## [Source extract]
§

So my number one wish for RISC-V that'd make it nicer for VMs (and wouldn't be VM specific) would probably be an extension which supports full length immediates and forces the minimum alignment of code addresses to be 1.

dualogy · on Jan 15, 2024

Repo link by any chance?

erwan577 · on Jan 15, 2024

https://github.com/koute/polkavm

SotCodeLaureate · on Jan 14, 2024

Recently I wrote a simplistic RISC-V interpreter for educational purposes mostly, and a friend was benchmarking it against several scripting system in the context of game-character control routines. Well, it's quite fast for what it is, though Lua is still somewhat faster, heh.

Some benchmarking code is here: https://github.com/glebnovodran/roam_bench

fwsgonzo · on Jan 14, 2024

Very cool! One tip: Take the execute segment and produce fast bytecodes instead of interpreting each instruction as a bit pattern. Producing faster bytecodes is something that even WASM emulators do, despite it being a bytecode format.

SotCodeLaureate · on Jan 14, 2024

Thanks! Yeah, this one is supposed to be a very simple implementation for a kind of "how to write a machine code interpreter" tutorial, but I was looking to experiment with some optimizations if time permits. Patching with pre-baked alt-bytecode was one of the ideas indeed.

FPGAhacker · on Jan 14, 2024

What’s the difference between a bit pattern and a bytecode?

fwsgonzo · on Jan 14, 2024

The fast bytecode is reduced to a simple operation that excludes certain knowns. For example if you have an instruction that stores A0 = A1 + 0, then knowing the immediate is zero, this can be reduced from reading a complex bit pattern to a bytecode that moves from one register to another, basically MV dst=A0, src=A1.

FPGAhacker · on Jan 17, 2024

So what would a bit pattern be in this case? I ask because I’m probably being too simple, but from a certain point of view, it’s all bits.

dataangel · on Jan 14, 2024

This was posted before and I still have no idea what the rationale is. No desktop PC or game console is RISC-V, so if I'm going to all the trouble to use a scripting solution that requires me to compile my scripts to machine language, why would I target RISC-V? Why wouldn't I just compile to x86-64 directly?

Like, what is the vision here, a LuaJIT that targets RISC-V, running inside my x86-64 game, where the emulator translates the RISC-V back into x86-64... for reasons? Just isolation?

§

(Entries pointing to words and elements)
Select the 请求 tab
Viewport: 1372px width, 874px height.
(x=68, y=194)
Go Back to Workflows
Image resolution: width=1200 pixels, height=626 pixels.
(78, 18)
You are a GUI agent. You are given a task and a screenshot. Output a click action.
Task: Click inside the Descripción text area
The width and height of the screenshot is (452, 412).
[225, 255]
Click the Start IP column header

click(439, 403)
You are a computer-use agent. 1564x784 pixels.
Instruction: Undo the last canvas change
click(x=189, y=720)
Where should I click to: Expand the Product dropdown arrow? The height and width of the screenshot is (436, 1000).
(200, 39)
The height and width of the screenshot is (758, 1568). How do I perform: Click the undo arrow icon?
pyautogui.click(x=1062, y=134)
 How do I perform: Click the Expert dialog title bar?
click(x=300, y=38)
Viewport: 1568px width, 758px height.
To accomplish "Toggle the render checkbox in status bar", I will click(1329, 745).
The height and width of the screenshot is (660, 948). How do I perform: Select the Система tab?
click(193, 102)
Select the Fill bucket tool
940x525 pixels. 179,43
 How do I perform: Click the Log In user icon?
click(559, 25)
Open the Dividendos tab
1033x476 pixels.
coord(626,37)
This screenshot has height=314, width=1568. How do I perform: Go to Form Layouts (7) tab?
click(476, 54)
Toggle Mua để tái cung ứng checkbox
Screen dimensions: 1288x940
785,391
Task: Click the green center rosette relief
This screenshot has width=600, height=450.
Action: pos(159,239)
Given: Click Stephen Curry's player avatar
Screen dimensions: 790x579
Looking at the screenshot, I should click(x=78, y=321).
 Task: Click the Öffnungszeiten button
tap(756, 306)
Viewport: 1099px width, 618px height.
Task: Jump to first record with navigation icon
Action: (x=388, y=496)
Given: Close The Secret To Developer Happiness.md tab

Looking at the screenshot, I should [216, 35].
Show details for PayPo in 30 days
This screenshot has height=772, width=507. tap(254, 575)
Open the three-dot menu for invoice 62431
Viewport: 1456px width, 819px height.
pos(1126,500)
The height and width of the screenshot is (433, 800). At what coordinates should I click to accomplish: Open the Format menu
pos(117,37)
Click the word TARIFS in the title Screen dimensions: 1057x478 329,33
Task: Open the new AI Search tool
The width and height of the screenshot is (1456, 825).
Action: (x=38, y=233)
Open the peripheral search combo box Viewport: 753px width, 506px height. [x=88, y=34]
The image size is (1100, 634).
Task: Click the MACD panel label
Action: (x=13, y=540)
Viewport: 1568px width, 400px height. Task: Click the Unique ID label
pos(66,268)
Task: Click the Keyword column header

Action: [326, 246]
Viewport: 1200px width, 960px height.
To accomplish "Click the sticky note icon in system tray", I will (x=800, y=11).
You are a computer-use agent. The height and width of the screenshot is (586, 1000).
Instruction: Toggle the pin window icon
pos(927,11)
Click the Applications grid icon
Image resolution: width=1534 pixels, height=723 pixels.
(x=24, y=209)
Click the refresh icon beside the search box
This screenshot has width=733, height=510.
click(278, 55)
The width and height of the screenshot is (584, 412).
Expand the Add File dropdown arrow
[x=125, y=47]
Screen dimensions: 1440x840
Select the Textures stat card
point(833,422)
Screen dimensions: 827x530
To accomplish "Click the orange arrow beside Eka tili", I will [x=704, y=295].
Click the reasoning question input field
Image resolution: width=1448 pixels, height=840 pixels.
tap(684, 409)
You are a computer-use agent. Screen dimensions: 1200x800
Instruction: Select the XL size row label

§

## [Exercise]
Please repeat the stretch of the RISC-V forum thread from "This was posted" through "to x86-64 directly?" word for word. These rows come from a separate source.

## [Task answer]
This was posted before and I still have no idea what the rationale is. No desktop PC or game console is RISC-V, so if I'm going to all the trouble to use a scripting solution that requires me to compile my scripts to machine language, why would I target RISC-V? Why wouldn't I just compile to x86-64 directly?